Request:
Render all of the records below as a numbered list, omitting any blank lines.

Extracted entries:
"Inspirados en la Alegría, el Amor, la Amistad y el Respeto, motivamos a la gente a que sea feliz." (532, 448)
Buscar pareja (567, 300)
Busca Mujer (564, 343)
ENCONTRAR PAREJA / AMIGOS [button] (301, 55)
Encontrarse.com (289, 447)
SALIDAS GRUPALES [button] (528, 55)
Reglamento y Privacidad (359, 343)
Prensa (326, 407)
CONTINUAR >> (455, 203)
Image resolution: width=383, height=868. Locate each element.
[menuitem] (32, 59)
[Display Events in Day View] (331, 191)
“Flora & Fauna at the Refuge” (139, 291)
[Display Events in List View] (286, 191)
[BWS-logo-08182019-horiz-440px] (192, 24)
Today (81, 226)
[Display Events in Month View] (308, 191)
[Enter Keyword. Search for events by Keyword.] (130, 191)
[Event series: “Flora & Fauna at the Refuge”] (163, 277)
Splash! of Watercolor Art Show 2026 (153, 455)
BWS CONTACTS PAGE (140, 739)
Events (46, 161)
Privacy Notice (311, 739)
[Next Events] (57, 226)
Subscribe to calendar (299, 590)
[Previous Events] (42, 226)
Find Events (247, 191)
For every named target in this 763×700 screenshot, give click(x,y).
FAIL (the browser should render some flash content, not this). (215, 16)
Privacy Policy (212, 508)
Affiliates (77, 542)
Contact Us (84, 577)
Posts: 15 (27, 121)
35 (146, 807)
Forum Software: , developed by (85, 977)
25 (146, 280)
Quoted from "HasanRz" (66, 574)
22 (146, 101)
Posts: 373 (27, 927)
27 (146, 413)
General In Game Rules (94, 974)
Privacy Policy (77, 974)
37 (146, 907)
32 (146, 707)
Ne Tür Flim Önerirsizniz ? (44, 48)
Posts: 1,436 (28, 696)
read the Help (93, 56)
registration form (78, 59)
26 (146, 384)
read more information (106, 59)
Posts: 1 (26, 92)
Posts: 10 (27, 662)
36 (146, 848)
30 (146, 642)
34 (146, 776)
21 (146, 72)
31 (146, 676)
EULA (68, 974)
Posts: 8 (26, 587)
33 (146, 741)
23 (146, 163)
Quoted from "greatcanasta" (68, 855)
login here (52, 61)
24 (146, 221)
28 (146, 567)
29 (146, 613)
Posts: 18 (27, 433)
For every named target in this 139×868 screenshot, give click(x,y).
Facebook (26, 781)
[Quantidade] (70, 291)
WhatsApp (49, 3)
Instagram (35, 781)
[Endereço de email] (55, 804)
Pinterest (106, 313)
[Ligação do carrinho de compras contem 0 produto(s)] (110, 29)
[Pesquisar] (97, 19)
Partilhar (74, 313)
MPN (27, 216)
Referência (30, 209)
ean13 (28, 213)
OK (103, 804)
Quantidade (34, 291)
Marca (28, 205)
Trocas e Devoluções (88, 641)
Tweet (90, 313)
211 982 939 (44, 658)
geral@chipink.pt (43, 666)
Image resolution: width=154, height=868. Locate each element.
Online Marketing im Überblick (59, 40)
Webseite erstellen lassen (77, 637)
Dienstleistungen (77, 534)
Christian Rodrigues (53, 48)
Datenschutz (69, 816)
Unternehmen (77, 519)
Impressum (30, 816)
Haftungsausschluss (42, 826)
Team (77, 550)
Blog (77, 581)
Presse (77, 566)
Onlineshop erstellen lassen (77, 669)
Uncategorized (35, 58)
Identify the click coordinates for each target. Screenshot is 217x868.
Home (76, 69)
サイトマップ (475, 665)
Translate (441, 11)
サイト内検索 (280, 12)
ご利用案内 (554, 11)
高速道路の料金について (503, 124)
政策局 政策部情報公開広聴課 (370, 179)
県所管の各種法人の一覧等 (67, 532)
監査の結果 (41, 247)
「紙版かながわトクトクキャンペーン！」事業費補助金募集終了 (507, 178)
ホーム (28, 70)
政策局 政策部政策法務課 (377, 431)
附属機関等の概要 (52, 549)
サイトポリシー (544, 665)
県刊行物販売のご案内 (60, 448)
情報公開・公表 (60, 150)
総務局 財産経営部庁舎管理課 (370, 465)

Answer to the problem:
1. "Inspirados en la Alegría, el Amor, la Amistad y el Respeto, motivamos a la gente a que sea feliz." (532, 448)
2. Buscar pareja (567, 300)
3. Busca Mujer (564, 343)
4. ENCONTRAR PAREJA / AMIGOS [button] (301, 55)
5. Encontrarse.com (289, 447)
6. SALIDAS GRUPALES [button] (528, 55)
7. Reglamento y Privacidad (359, 343)
8. Prensa (326, 407)
9. CONTINUAR >> (455, 203)
10. Image resolution: width=383, height=868. Locate each element.
11. [menuitem] (32, 59)
12. [Display Events in Day View] (331, 191)
13. “Flora & Fauna at the Refuge” (139, 291)
14. [Display Events in List View] (286, 191)
15. [BWS-logo-08182019-horiz-440px] (192, 24)
16. Today (81, 226)
17. [Display Events in Month View] (308, 191)
18. [Enter Keyword. Search for events by Keyword.] (130, 191)
19. [Event series: “Flora & Fauna at the Refuge”] (163, 277)
20. Splash! of Watercolor Art Show 2026 (153, 455)
21. BWS CONTACTS PAGE (140, 739)
22. Events (46, 161)
23. Privacy Notice (311, 739)
24. [Next Events] (57, 226)
25. Subscribe to calendar (299, 590)
26. [Previous Events] (42, 226)
27. Find Events (247, 191)
28. For every named target in this 763×700 screenshot, give click(x,y).
29. FAIL (the browser should render some flash content, not this). (215, 16)
30. Privacy Policy (212, 508)
31. Affiliates (77, 542)
32. Contact Us (84, 577)
33. Posts: 15 (27, 121)
34. 35 (146, 807)
35. Forum Software: , developed by (85, 977)
36. 25 (146, 280)
37. Quoted from "HasanRz" (66, 574)
38. 22 (146, 101)
39. Posts: 373 (27, 927)
40. 27 (146, 413)
41. General In Game Rules (94, 974)
42. Privacy Policy (77, 974)
43. 37 (146, 907)
44. 32 (146, 707)
45. Ne Tür Flim Önerirsizniz ? (44, 48)
46. Posts: 1,436 (28, 696)
47. read the Help (93, 56)
48. registration form (78, 59)
49. 26 (146, 384)
50. read more information (106, 59)
51. Posts: 1 (26, 92)
52. Posts: 10 (27, 662)
53. 36 (146, 848)
54. 30 (146, 642)
55. 34 (146, 776)
56. 21 (146, 72)
57. 31 (146, 676)
58. EULA (68, 974)
59. Posts: 8 (26, 587)
60. 33 (146, 741)
61. 23 (146, 163)
62. Quoted from "greatcanasta" (68, 855)
63. login here (52, 61)
64. 24 (146, 221)
65. 28 (146, 567)
66. 29 (146, 613)
67. Posts: 18 (27, 433)
68. For every named target in this 139×868 screenshot, give click(x,y).
69. Facebook (26, 781)
70. [Quantidade] (70, 291)
71. WhatsApp (49, 3)
72. Instagram (35, 781)
73. [Endereço de email] (55, 804)
74. Pinterest (106, 313)
75. [Ligação do carrinho de compras contem 0 produto(s)] (110, 29)
76. [Pesquisar] (97, 19)
77. Partilhar (74, 313)
78. MPN (27, 216)
79. Referência (30, 209)
80. ean13 (28, 213)
81. OK (103, 804)
82. Quantidade (34, 291)
83. Marca (28, 205)
84. Trocas e Devoluções (88, 641)
85. Tweet (90, 313)
86. 211 982 939 (44, 658)
87. geral@chipink.pt (43, 666)
88. Image resolution: width=154, height=868. Locate each element.
89. Online Marketing im Überblick (59, 40)
90. Webseite erstellen lassen (77, 637)
91. Dienstleistungen (77, 534)
92. Christian Rodrigues (53, 48)
93. Datenschutz (69, 816)
94. Unternehmen (77, 519)
95. Impressum (30, 816)
96. Haftungsausschluss (42, 826)
97. Team (77, 550)
98. Blog (77, 581)
99. Presse (77, 566)
100. Onlineshop erstellen lassen (77, 669)
101. Uncategorized (35, 58)
102. Identify the click coordinates for each target. Screenshot is 217x868.
103. Home (76, 69)
104. サイトマップ (475, 665)
105. Translate (441, 11)
106. サイト内検索 (280, 12)
107. ご利用案内 (554, 11)
108. 高速道路の料金について (503, 124)
109. 政策局 政策部情報公開広聴課 (370, 179)
110. 県所管の各種法人の一覧等 (67, 532)
111. 監査の結果 (41, 247)
112. 「紙版かながわトクトクキャンペーン！」事業費補助金募集終了 (507, 178)
113. ホーム (28, 70)
114. 政策局 政策部政策法務課 (377, 431)
115. 附属機関等の概要 (52, 549)
116. サイトポリシー (544, 665)
117. 県刊行物販売のご案内 (60, 448)
118. 情報公開・公表 (60, 150)
119. 総務局 財産経営部庁舎管理課 (370, 465)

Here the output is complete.